The bug can drive mischief if following conditions meet:


1) A program with heavy usage of strings, which triggers the garbage collection / defragmentation frequently.


2) Statements with complex string operations, which need more than one temporary descriptor.


Then a really rare event can happen:

The garbage collection is triggered in the middle of a complex string formula with temporary descriptors on the stack. The garbage collection is aware of temporary descriptors and copies their strings too and updates the descriptors, but if one of the descriptors freed his string due to a false LASTPT comparison, his string is outside of the garbage collection area and will not be updated. And this causes strange things to be happen. The descripror has now a pointer, that does not point to a valid string. So the whole system of links and back links is corrupt. To make the bug hunting more interesting, this corrupt pointer often does no obvious harm until the next garbage collection, or the collection after it, but each will make the error worse, until back links appear in screen memory or strings dissappear or the computer freezes.


And all this because the setting of LASTPNT was not done with:

STA LASTPT

STA LASTPT+1


instead the first part, setting the low byte, was forgotten.

BTW, the highy byte is always zero, because the descriptor stack resides in the zero page, so this usage of the high byte is redundant.

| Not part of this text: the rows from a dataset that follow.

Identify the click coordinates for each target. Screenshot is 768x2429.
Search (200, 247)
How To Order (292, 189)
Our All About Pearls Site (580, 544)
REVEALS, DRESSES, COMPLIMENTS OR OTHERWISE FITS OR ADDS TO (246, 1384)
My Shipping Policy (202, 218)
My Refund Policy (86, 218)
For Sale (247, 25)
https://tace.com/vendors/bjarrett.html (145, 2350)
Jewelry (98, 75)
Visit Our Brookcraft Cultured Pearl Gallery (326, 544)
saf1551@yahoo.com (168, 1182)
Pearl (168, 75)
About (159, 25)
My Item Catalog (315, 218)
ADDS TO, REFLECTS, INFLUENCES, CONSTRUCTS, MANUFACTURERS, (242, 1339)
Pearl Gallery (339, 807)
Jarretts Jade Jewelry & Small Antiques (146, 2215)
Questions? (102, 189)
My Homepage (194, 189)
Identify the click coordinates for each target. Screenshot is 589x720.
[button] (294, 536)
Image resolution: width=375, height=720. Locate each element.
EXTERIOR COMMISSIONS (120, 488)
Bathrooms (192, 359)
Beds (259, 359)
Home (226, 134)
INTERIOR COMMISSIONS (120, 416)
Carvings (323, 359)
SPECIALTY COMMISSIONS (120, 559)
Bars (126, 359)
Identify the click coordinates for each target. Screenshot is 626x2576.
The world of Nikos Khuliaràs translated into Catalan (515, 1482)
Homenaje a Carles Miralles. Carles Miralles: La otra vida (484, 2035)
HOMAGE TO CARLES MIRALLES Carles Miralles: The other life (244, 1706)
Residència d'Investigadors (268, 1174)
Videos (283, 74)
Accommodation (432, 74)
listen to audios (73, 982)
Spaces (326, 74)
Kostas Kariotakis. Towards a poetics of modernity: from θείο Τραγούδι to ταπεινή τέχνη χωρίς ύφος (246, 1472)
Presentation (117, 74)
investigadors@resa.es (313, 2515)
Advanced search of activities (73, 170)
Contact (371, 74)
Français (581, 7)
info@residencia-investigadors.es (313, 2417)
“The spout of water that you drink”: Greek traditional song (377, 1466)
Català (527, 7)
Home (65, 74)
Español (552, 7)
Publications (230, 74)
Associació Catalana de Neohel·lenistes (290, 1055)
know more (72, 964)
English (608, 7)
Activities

I found this bug in all versions of Commodore BASIC, that I investigated, VIC-20, C64, C128, C65, MEGA65.

But it needed the „11 BASIC“ preprocessor/compiler of UBIK, to let the bug appear.

And it was very difficult to detect, because only huge programs with heavy string activity could activate it.


So the old programmer’s talk is true:

You can only find the penultimate error in a program!
There is always the ultimate error, that remained undetected.